Hoy a Zapatero, en sí mismo un ejemplo de esa prodigalidad allá por el 2000, lo reivindican y resucitan hasta en Podemos, aunque éste lo haga hundiendo el estoque en cuerpo ajeno para beber a sorbos socialdemocracia pura, vampirizando sin piedad el cuerpo exánime del partido cuya savia puede ser útil para dulcificar sus pecados populistas, en combinación con sonrisas y corazones para mutar el clásico gesto adusto del comunista tristón cabreado con la vida.

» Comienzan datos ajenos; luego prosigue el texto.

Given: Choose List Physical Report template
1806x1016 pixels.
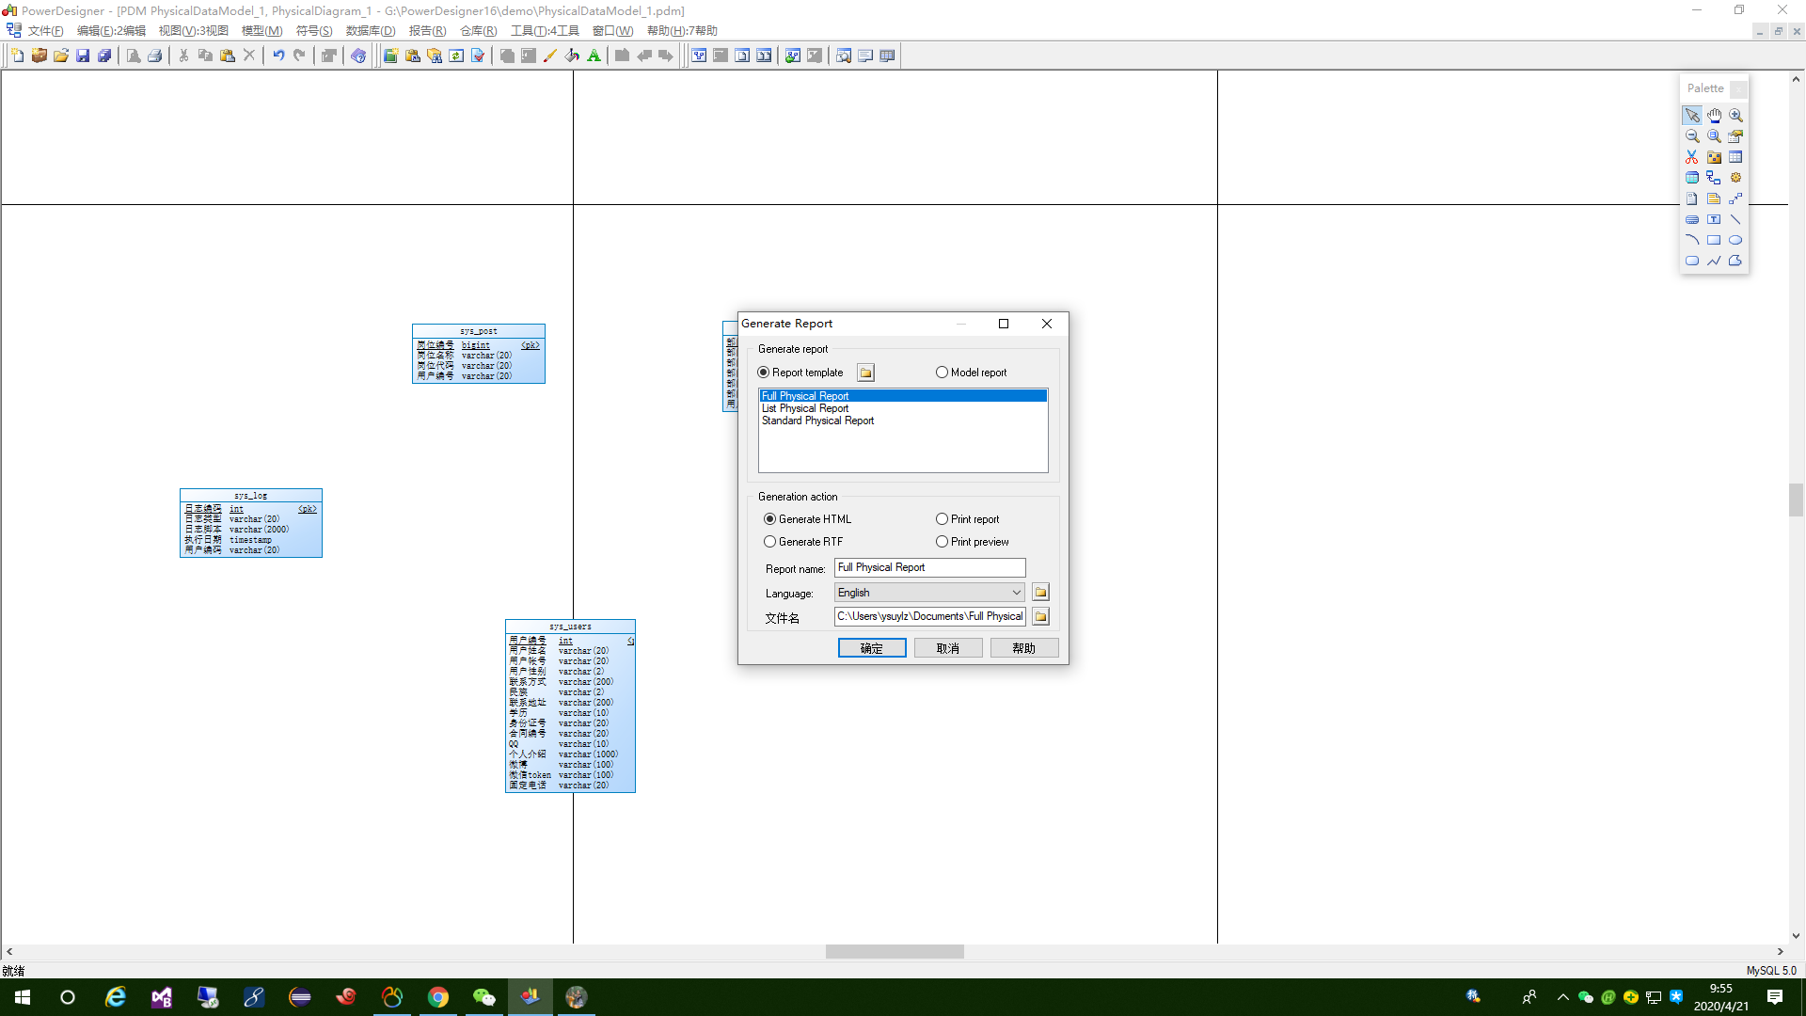Looking at the screenshot, I should tap(805, 408).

La historia ha hecho viejo, muy viejo a Felipe y empieza a absolver a Zapatero con el concurso, interesado por estrategia electoral, de los que le llenaron las plazas aquel 15 M y hoy le vacían las urnas al que es su partido.
Sea como fuere, al presidente que llegó de forma inesperada al cargo lo pillan estos últimos días de campaña en Washington, Quito y Sarajevo, mediando en conflictos que pueden vomitar guerras civiles o luchando contra la islamofobia en la capital martirizada de Bosnia.
Ejerciendo, en pocas palabras, como un auténtico ex presidente haría.
De otros, viejos chamanes de antaño, nos queda el recuerdo, hoy mancillado con andanzas de poco gusto en el otoño de su existencia. Cuando se empeñaron en bajar de la peana de marfil que les habíamos levantado, a cambio de un puñetero consejo de administración y la compañía soez de cuatro millonarios.